Adsorption of double-stranded ribonucleic acids (dsRNA) to iron (oxyhydr-)oxide surfaces: comparative analysis of model dsRNA molecules and deoxyribonucleic acids (DNA).

Abstract

Double-stranded ribonucleic acid (dsRNA) molecules are novel plant-incorporated protectants expressed in genetically modified RNA interference (RNAi) crops. Ecological risk assessment (ERA) of RNAi crops requires a heretofore-missing detailed understanding of dsRNA adsorption in soils, a key fate process. Herein, we systematically study the adsorption of a model dsRNA molecule and of two double-stranded deoxyribonucleic acid (DNA) molecules of varying lengths to three soil iron (oxyhydr-)oxides - goethite, lepidocrocite, and hematite - over a range of solution pH (4.5-10), ionic strength (I = 10-100 mM NaCl) and composition (0.5, 1, and 3 mM MgCl2) and in the absence and presence of phosphate (0.05-5 mM) as co-adsorbate.
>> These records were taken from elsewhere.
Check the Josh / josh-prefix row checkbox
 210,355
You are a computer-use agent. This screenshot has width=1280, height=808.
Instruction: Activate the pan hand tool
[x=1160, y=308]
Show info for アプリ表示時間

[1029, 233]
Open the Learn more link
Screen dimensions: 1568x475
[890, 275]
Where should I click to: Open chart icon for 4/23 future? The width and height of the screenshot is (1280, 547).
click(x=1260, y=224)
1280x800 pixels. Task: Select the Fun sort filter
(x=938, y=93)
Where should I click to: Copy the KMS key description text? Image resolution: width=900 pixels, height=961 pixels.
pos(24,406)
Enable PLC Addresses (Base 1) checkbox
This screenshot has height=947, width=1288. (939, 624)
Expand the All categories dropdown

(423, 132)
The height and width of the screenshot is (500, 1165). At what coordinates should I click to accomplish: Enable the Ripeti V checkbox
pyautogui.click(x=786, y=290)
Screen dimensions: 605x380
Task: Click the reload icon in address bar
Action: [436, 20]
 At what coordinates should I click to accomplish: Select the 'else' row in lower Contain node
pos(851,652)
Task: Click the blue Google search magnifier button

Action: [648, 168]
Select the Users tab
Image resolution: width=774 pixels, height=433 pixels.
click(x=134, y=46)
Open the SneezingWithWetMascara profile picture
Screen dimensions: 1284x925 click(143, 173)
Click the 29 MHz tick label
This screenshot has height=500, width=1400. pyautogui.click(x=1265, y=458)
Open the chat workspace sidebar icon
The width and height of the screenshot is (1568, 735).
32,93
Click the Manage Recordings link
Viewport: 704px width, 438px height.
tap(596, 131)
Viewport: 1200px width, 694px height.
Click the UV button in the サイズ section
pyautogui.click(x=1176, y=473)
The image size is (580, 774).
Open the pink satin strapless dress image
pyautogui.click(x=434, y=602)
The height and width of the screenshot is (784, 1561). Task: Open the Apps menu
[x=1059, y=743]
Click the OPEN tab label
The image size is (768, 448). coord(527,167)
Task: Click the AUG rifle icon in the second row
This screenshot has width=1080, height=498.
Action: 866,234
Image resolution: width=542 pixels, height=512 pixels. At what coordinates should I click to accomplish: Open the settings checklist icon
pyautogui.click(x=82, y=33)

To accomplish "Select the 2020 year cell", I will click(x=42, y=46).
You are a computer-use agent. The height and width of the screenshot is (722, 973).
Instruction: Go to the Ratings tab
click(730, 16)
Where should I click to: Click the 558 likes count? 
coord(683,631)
We hypothesized comparable adsorption characteristics of dsRNA and DNA based on their structural similarities. Consistently, the three nucleic acids (NAs) showed high adsorption affinities to the iron (oxyhydr-)oxides with decreasing adsorption in the order goethite, lepidocrocite, and hematite, likely reflecting a decrease in the hydroxyl group density and positive charges of the oxide surfaces in the same order. NA adsorption also decreased with increasing solution pH, consistent with weakening of NA electrostatic attraction to and inner-sphere complex formation with the iron (oxyhydr-)oxides surfaces as pH increased. Adsorbed NA concentrations increased with increasing I and in the presence of Mg2+, consistent with adsorbed NA molecules adopting more compact conformations. Strong NA-phosphate adsorption competition demonstrates that co-adsorbates need consideration in assessing dsRNA fate in soils. Comparable adsorption characteristics of dsRNA and DNA molecules to iron (oxyhydr-)oxides imply that information on DNA adsorption to soil particle surfaces can inform dsRNA ERA.